UNE VISITE À YOUEN-MING-YOUEN,

PALAIS D’ÉTÉ DE L’EMPEREUR KHIEN-LOUNG,


PAR M. G. PAUTHIER[1].
1862. — TEXTE ET DESSINS INÉDIITS.


I

À trente li ou trois lieues, au nord-ouest de la porte de Pékin, appelée Si-tchi-mên (la « porte située directement à l’ouest » ), on trouve un grand bourg que l’on nomme Haï-thien, habité naguère encore, comme autrefois Versailles, par une population nombreuse, attachée à la cour des empereurs chinois, ou qui vivait uniquement des nombreuses industries que ces empereurs se plaisaient à entretenir et à encourager. Au delà de ce bourg, est situé un parc immense, plus grand à lui seul que toute la ville de Pékin, et ayant aussi deux enceintes carrées concentriques, dans lesquelles se trouvaient disséminés quarante palais d’architecture purement chinoise, dont on donne ici plusieurs spécimens dessinés d’après quelques-uns des quarante magnifiques dessins coloriés et exécutés sur soie par des artistes chinois, lesquels dessins ornent un album provenant du cabinet de l’empereur Khien-loung, et acheté, dans ces derniers temps, par la Bibliothèque impériale de Paris[2]. On y a ajouté une autre vue, tirée d’un album représentant en vingt dessins, aussi coloriés, les palais construits à l’européenne par le même empereur.

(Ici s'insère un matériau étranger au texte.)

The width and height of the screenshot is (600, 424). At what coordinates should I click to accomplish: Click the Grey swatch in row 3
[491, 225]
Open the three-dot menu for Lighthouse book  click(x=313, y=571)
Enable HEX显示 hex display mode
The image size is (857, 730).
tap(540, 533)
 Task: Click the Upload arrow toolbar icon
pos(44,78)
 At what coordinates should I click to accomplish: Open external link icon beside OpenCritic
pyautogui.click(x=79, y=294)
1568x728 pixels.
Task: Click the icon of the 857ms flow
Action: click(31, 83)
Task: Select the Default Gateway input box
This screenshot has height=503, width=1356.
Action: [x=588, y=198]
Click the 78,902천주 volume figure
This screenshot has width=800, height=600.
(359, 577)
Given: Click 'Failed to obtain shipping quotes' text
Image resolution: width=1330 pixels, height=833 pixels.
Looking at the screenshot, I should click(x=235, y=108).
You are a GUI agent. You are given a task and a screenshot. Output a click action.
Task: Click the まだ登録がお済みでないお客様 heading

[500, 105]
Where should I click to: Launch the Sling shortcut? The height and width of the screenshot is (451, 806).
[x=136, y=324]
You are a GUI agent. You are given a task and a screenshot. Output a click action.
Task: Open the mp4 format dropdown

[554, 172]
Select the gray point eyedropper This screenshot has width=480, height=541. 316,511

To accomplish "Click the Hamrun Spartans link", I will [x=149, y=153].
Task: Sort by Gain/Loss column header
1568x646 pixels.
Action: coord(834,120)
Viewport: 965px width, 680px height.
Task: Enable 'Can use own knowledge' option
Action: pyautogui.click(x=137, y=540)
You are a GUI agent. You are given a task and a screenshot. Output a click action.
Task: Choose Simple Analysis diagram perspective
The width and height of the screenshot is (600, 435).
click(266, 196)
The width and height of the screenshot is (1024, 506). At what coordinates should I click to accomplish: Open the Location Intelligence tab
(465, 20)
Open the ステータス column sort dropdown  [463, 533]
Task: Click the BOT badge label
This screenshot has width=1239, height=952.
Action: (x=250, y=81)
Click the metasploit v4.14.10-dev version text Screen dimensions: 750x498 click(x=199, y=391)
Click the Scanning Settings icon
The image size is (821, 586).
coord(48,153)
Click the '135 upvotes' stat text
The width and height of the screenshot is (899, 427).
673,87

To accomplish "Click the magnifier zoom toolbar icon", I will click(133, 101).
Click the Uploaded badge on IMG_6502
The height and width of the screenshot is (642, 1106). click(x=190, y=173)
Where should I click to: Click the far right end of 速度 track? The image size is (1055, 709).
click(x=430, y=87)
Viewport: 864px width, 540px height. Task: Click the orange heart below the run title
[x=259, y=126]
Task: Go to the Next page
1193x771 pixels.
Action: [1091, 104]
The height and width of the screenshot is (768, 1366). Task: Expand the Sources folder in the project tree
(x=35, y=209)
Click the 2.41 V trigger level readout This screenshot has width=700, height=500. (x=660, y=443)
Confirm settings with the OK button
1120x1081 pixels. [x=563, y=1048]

Ce fut l’empereur Young-tching, qui, sur les recommandations de son père, le célèbre Kang-hi, contemporain de Louis XIV, choisit cette localité, au nord-ouest de Pékin, pour y établir sa résidence d’été ; mais ce fut son petit-fils, l’empereur Khien-loung, mort en 1796, après un règne de soixante ans, qui fit de cette résidence l’ensemble le plus extraordinaire de palais, de pavillons, de kiosques, de pièces d’eau, de rochers, de collines et de vallées factices que la main de l’homme ait jamais créé.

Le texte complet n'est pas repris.